You're right that it does nothing for you if you make a fundamental logic or theory error, it can't catch that kind of error, but you'd be surprised how much more robust it is than "merely" e.g. Haskell's type system + ad hoc functional testing + property testing - which I would consider a quite strong system overall, but formally proven e.g. cryptography is a much higher bar.

comonoid 2 hours ago | parent | prev | next [-]

The book "Program = Proof" by Samuel Mimram starts with a formula which is true for all n below

n = 15 341 178 777 673 149 429 167 740 440 969 249 338 310 889

I don't think you can catch it with any test suite.

pdhborges an hour ago | parent [-]

If you have an int32 or less you can!

IshKebab 22 minutes ago | parent | prev [-]

That can definitely be a problem, and I have definitely written formal specs (for hardware in SVA) where I'm like "I'm just implementing this again". And actually that's a totally valid formal verification task to do - formal equivalence checking of an implementation against a model (which is just another implementation). I can feel (and sometimes is) tautological.

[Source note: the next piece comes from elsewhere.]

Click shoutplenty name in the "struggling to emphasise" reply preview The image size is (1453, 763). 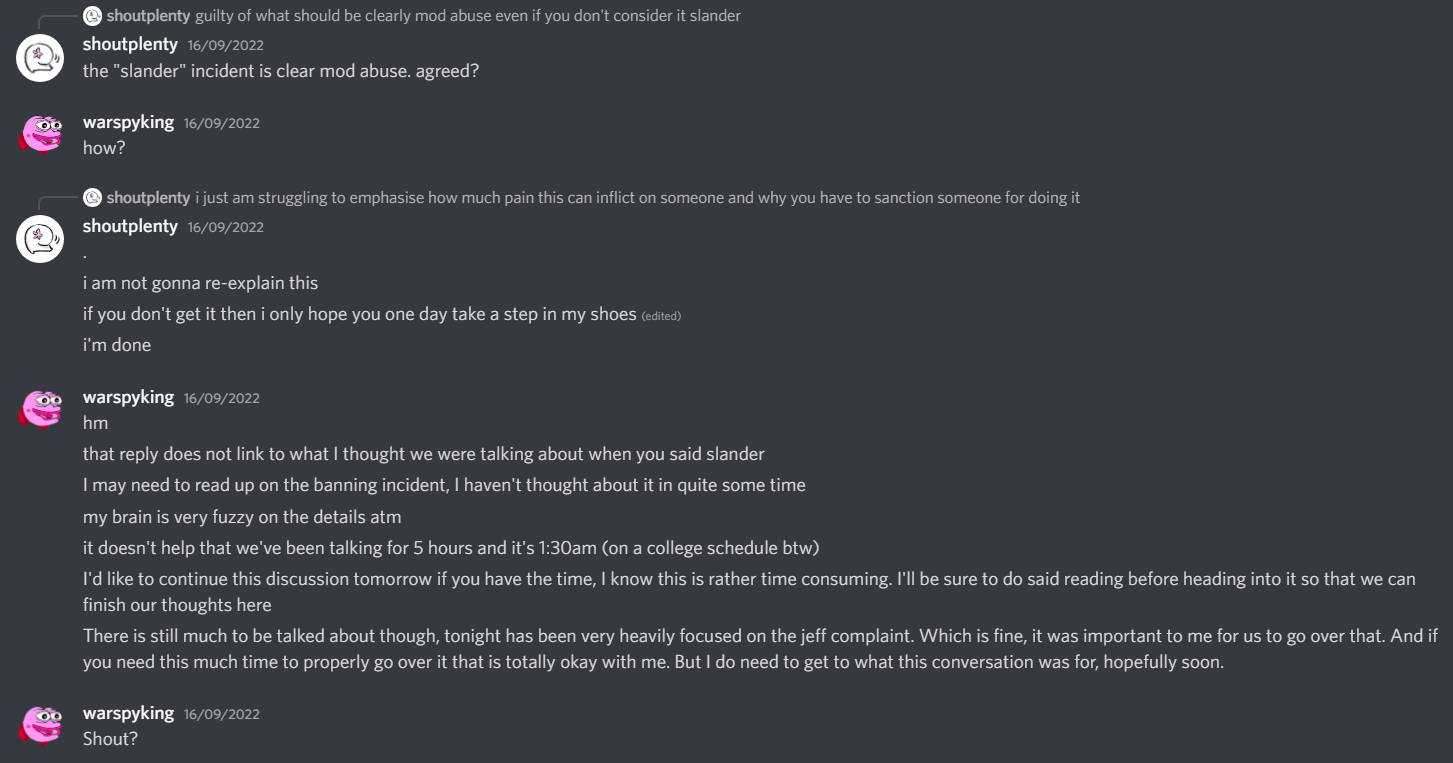[x=148, y=198]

However you usually try to not do that. If possible (and it usually is possible) your formal spec will be either:

1. Another implementation, but a much simpler one. For example you can formally verify the equivalence of a pipelined dual issue CPU, with a combinatorial single cycle model.

2. More general properties that much be true about the implemention, rather than exactly what the implementation must be. The classic example is compression: decompress(compress(x)) == x.